Dec 2017 The Guardian Australian Edition and Boston Business Journal
Deafness has been prevented in mice using gene editing for the first time, in an advance that could transform future treatment of genetic hearing loss. The study found that a single injection of a gene editing cocktail prevented progressive deafness in baby animals that were destined to lose their hearing. “We hope that the work will one day inform the development of a cure for certain forms of genetic deafness in people,” said Prof David Liu, who led the work at Harvard University and MIT.
Nearly half of all cases of deafness have a genetic root, but current treatment options are limited. However, the advent of new high-precision gene editing tools such as Crispr has raised the prospect of a new class of therapies that target the underlying problem.
Treatment with Crispr was shown to preserve sound-detecting hairs in the inner ear of mice (white box, left). Without the treatment, these hairs disappear (white box, right).
Crispr, or to give it its full name, Crispr-Cas9, allows scientists to precisely target and edit pieces of the genome. Crispr is a guide molecule made of RNA, that allows a specific site of interest on the DNA double helix to be targeted. The RNA molecule is attached to Cas9, a bacterial enzyme that works as a pair of "molecular scissors" to cut the DNA at the exact point required. This allows scientists to cut, paste and delete single letters of genetic code.
The study focused on a mutation in a gene called Tmc1, a single wrong letter in the genetic code, that causes the loss of the inner ear’s hair cells over time. The delicate hairs, which sit in a spiral-shaped organ called the cochlea, vibrate in response to sound waves. Nerve cells pick up the physical motion and transmit it to the brain, where it is perceived as sound. If a child inherits one copy of the mutated Tmc1 gene they will suffer progressive hearing loss, normally starting in the first decade of life and resulting in profound deafness within 10 to 15 years. However, since most people affected by the mutation will also have a healthy version of the gene, inherited from their other parent, the scientists wanted to explore whether deleting the faulty version worked as a treatment.
Liu and colleagues used gene editing technology known as Crispr-Cas9, which acts as a molecular scissors, snipping the genome to disable a target gene. The team injected the gene editing solution into the inner ears of baby mice with the hearing loss mutation. After eight weeks, hair cells in treated ears resembled those in healthy animals – densely packed and tufted with hairlike bundles. The hair cells of untreated mice, in contrast, looked damaged and sparse.

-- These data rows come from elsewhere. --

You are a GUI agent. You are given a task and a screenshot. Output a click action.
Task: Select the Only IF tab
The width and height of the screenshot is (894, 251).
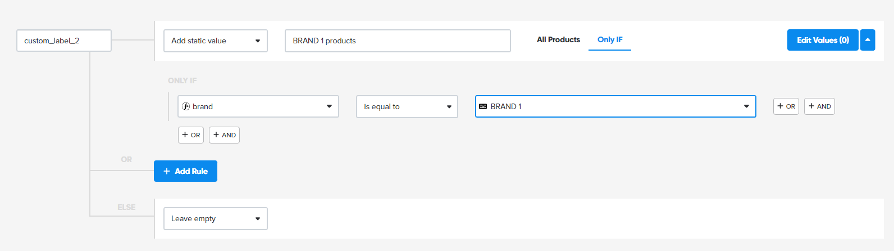610,39
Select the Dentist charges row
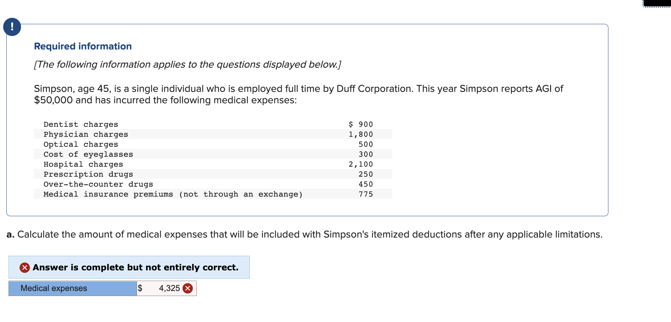The height and width of the screenshot is (322, 671). pyautogui.click(x=213, y=124)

Then the researchers conducted a hearing test on the mice by placing electrodes on their heads and monitoring the activity of brain regions involved in hearing. Researchers needed more sound to spark brain activity in untreated mice compared with treated mice, the team found. On average, after four weeks, treated ears could hear sounds about 15 decibels lower than untreated ears. “That’s roughly the difference between a quiet conversation and a garbage disposal,” Liu said.
Simon Waddington, a reader in gene transfer technology at University College London, described the study as an elegant application of new gene editing tools. “Hitherto incurable and often even untreatable diseases are now within the scope of gene therapy,” he said.
The team plans to develop the therapy in larger animals to ensure the method is safe and effective, before moving closer to a patient trial.